*Your goal*
Express the records between the lines holding "Task: Open the Targets tab" and "Action: pos(806,49)", inclusive, as a two-column CSV with the columns request and answer. Give one row per record, put its text and its answer each in a single quoted field with line breaks replaced by spaces, and omit the pictures.

*Input for this task*
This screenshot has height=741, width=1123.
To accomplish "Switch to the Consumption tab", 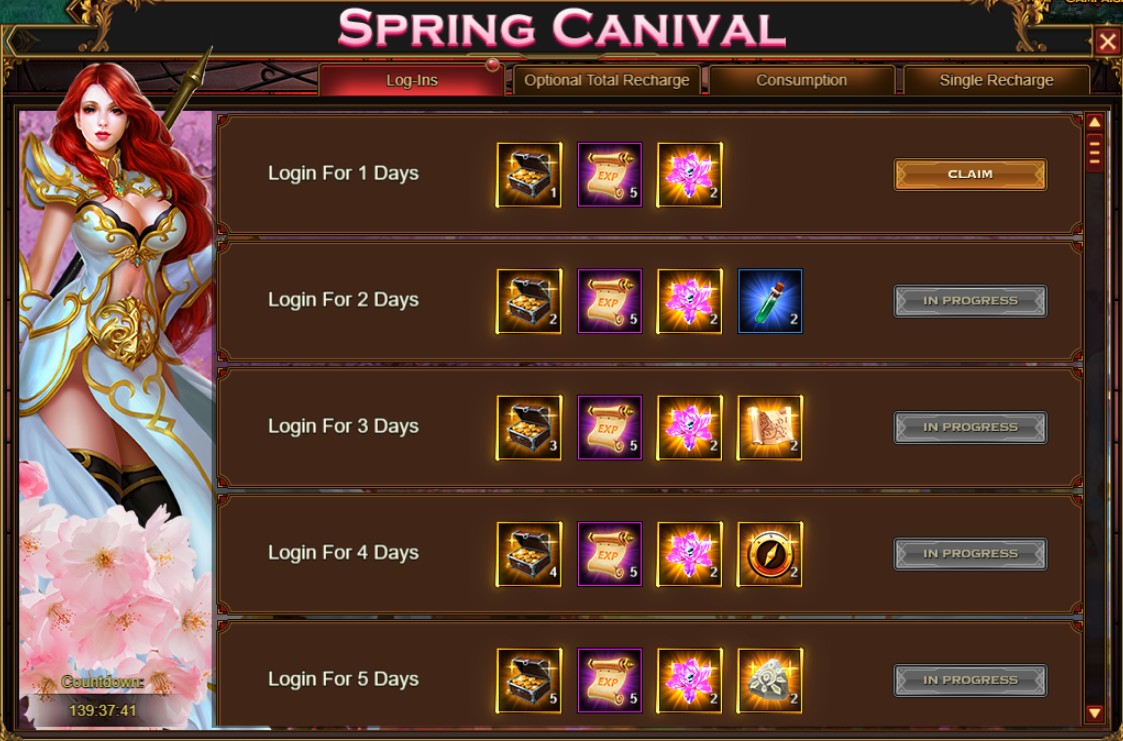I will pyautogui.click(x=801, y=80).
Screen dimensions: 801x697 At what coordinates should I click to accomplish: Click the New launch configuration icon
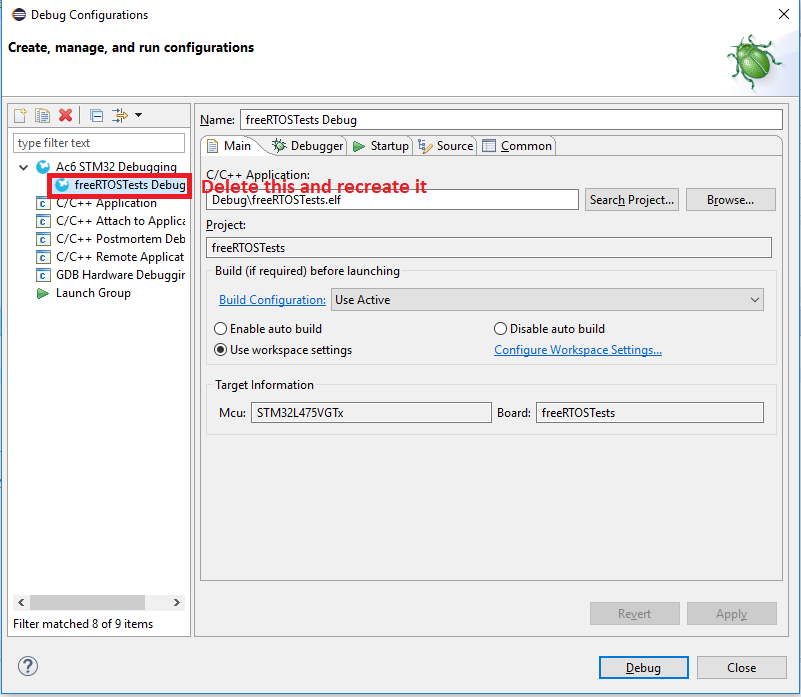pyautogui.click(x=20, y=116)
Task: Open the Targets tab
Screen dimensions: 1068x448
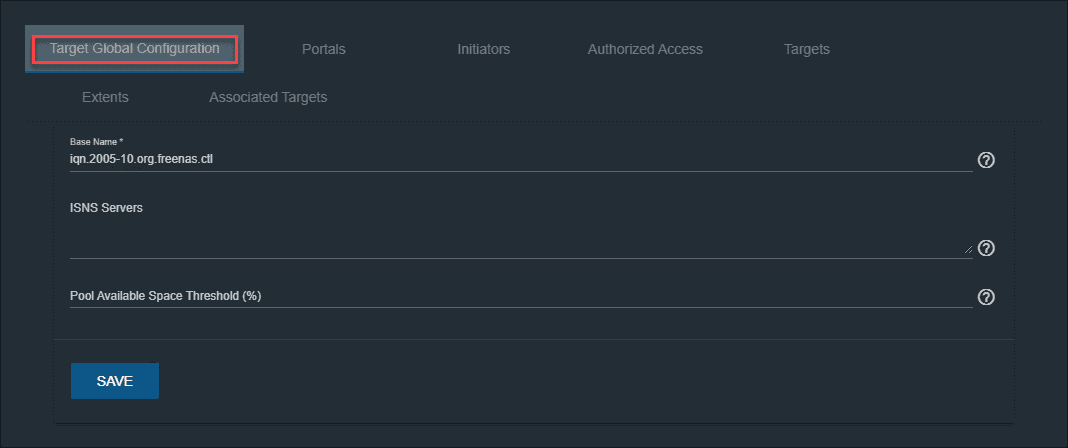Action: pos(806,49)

...

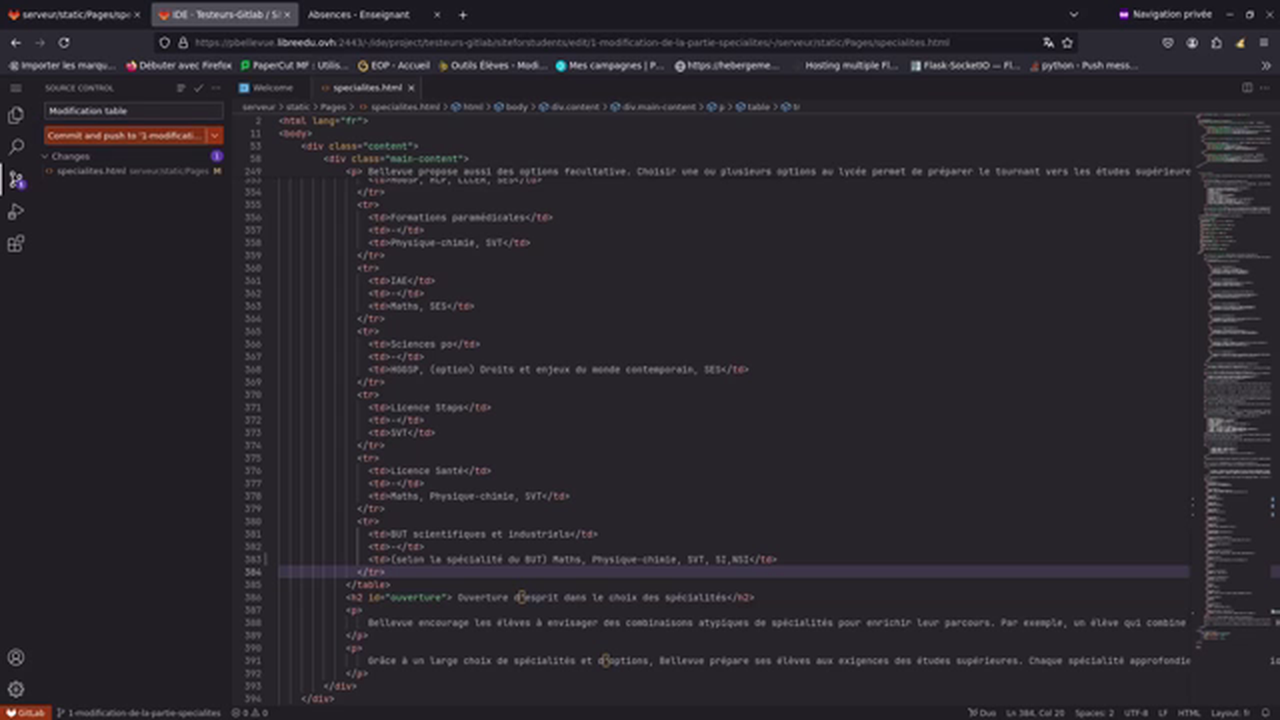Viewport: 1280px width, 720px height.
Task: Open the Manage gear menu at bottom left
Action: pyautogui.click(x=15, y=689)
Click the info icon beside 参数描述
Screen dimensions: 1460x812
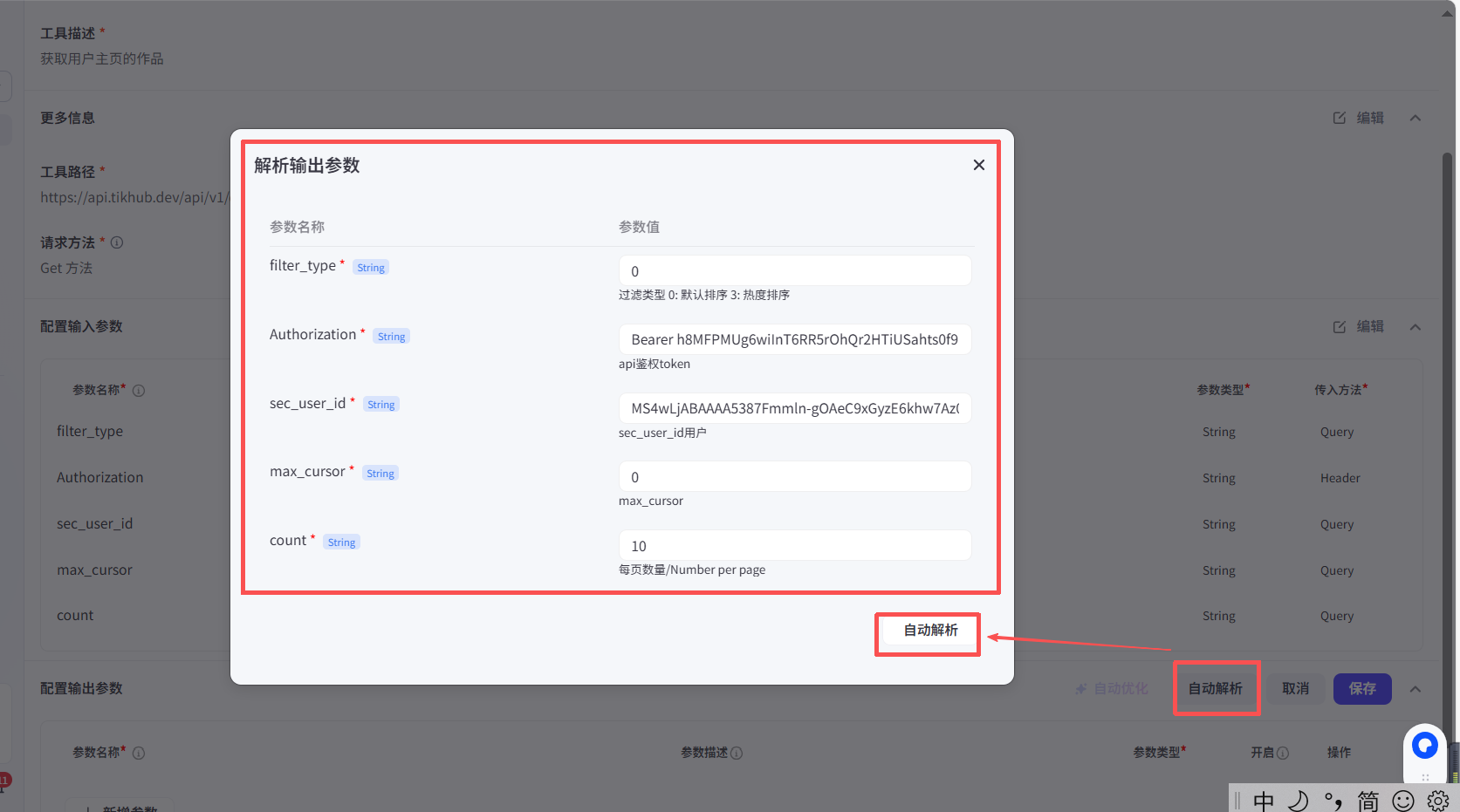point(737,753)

*Output below*
request,answer
"Task: Open the Targets tab Screen dimensions: 1068x448","Action: pos(806,49)"